- **Task instructions**:
The reply should hold only the lines from the one with "You are a computer-use agent. 798x386 pixels." to the one with "The height and", both ends kept, exactly as they appear below, without any pictures.

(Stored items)
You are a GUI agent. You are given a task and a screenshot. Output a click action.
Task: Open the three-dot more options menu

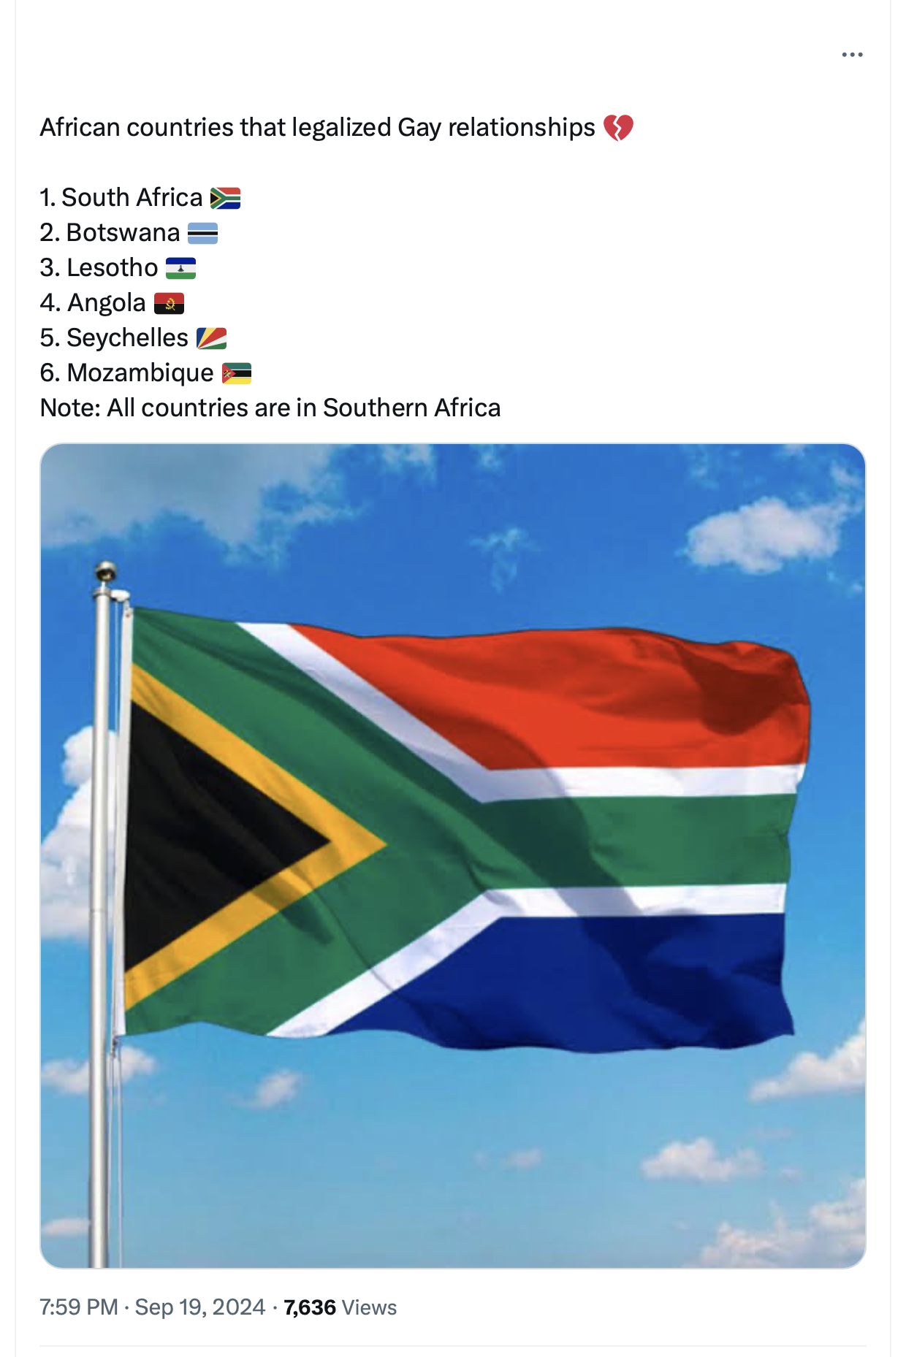coord(852,55)
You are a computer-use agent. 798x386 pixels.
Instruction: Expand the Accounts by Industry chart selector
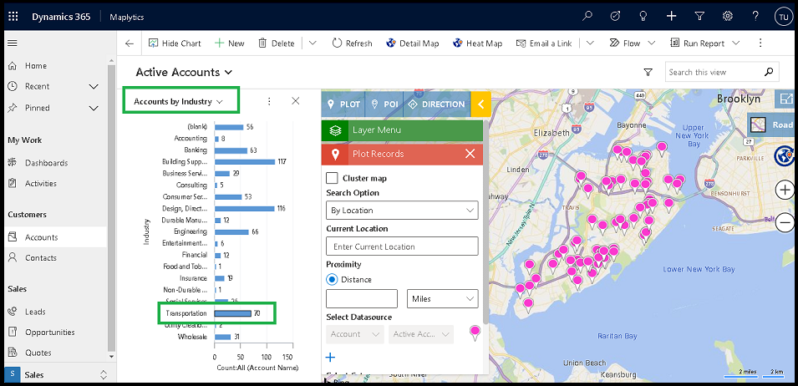tap(179, 101)
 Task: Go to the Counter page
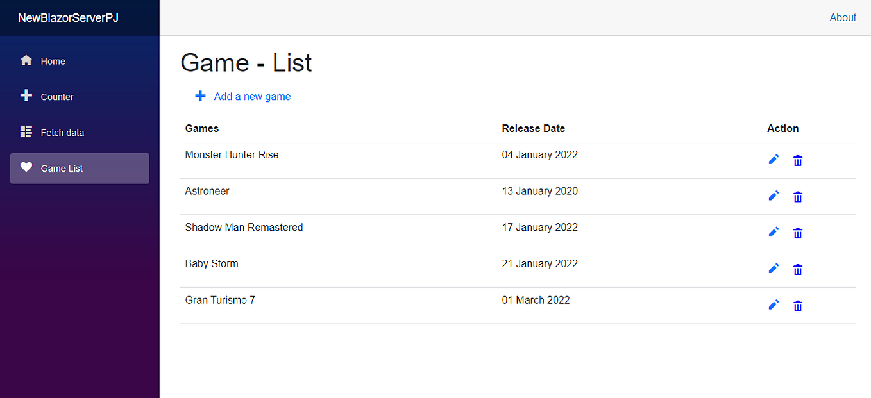pos(57,97)
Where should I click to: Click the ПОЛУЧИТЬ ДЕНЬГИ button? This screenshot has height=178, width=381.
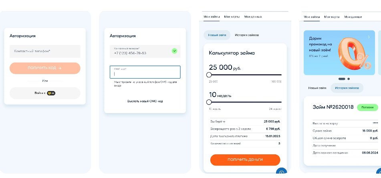(245, 160)
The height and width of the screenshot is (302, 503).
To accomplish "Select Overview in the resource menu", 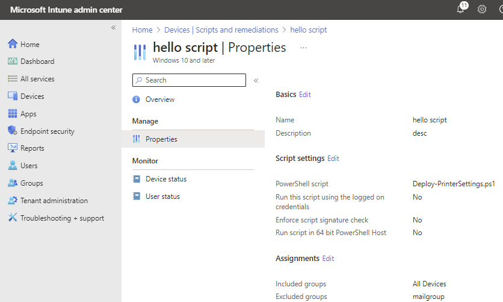I will [159, 99].
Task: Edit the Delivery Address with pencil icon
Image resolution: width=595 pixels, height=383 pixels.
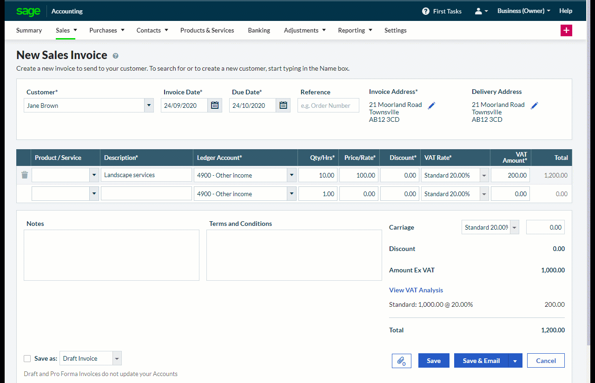Action: (x=535, y=106)
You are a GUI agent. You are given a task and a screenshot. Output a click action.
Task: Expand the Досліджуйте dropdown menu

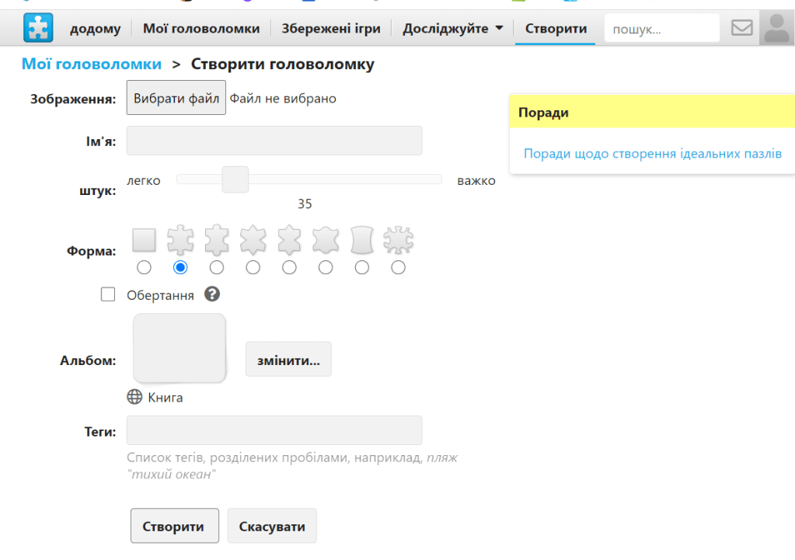[x=452, y=29]
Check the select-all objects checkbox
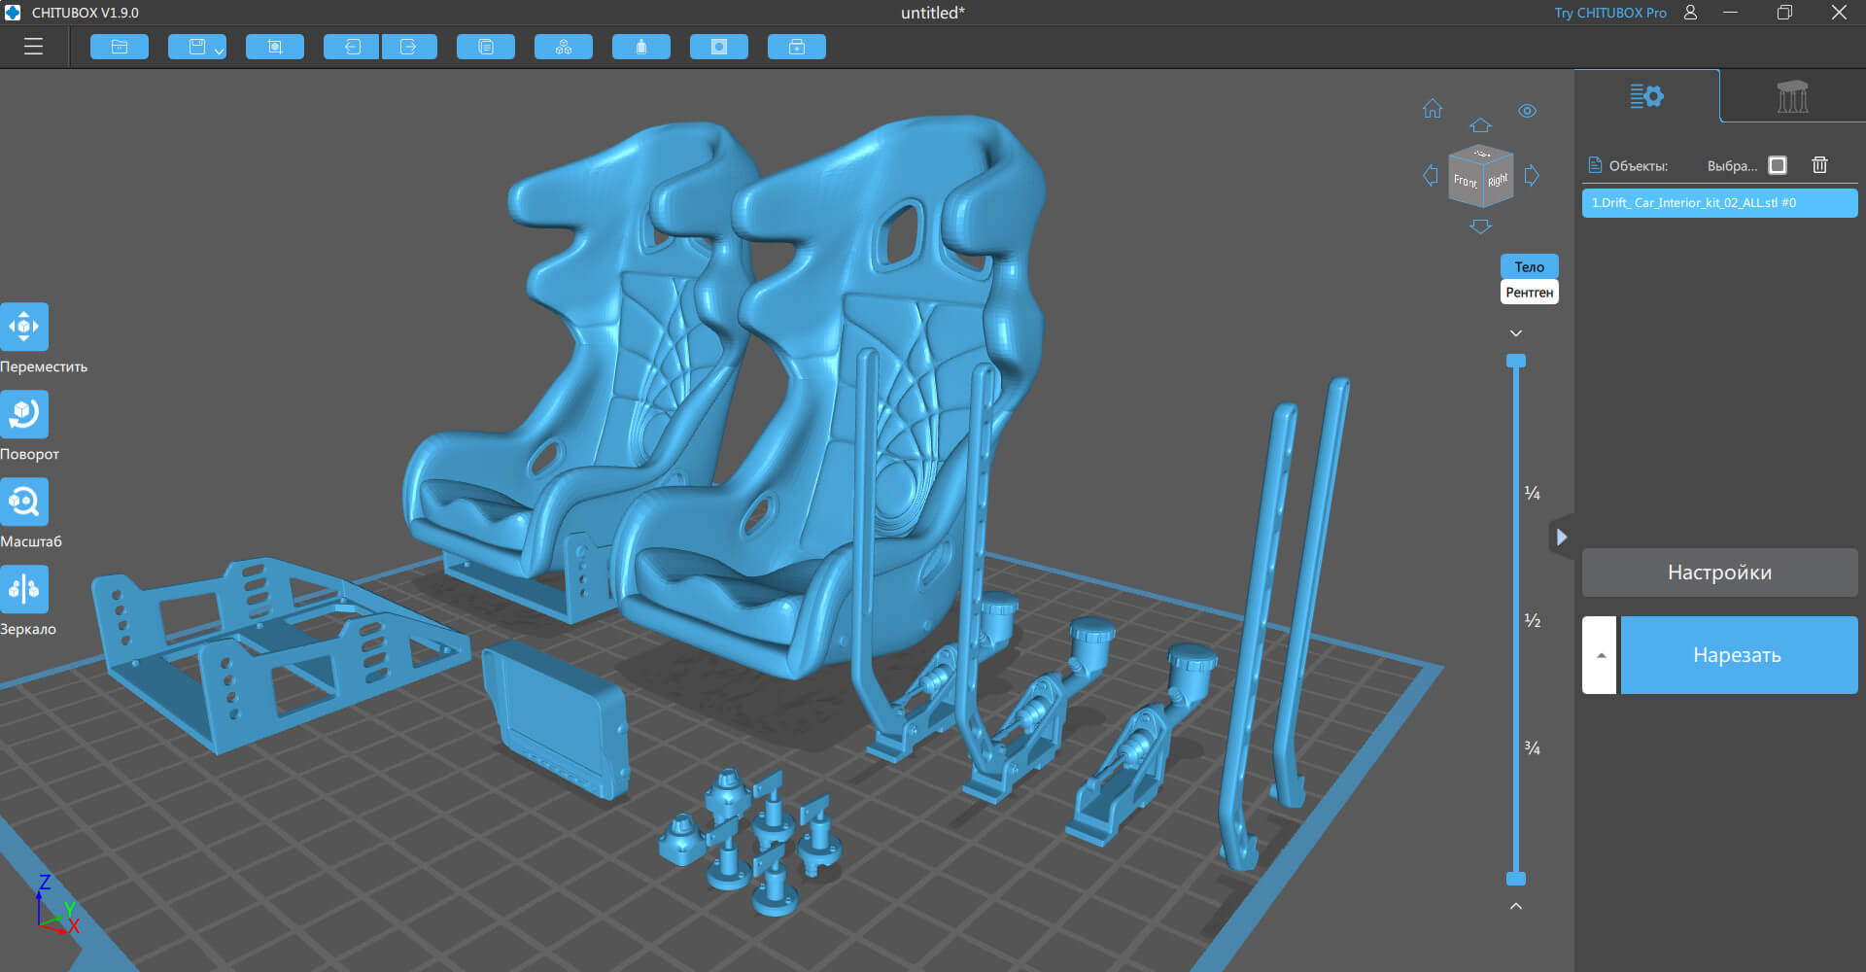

- **Exercise output**:
You are a computer-use agent. 798x386 pixels.
Instruction: Expand the Accounts by Industry chart selector
tap(179, 101)
 Task: Go to the Counter page
pos(57,97)
Where should I click to: Click the ПОЛУЧИТЬ ДЕНЬГИ button? This screenshot has height=178, width=381.
(245, 160)
The height and width of the screenshot is (302, 503).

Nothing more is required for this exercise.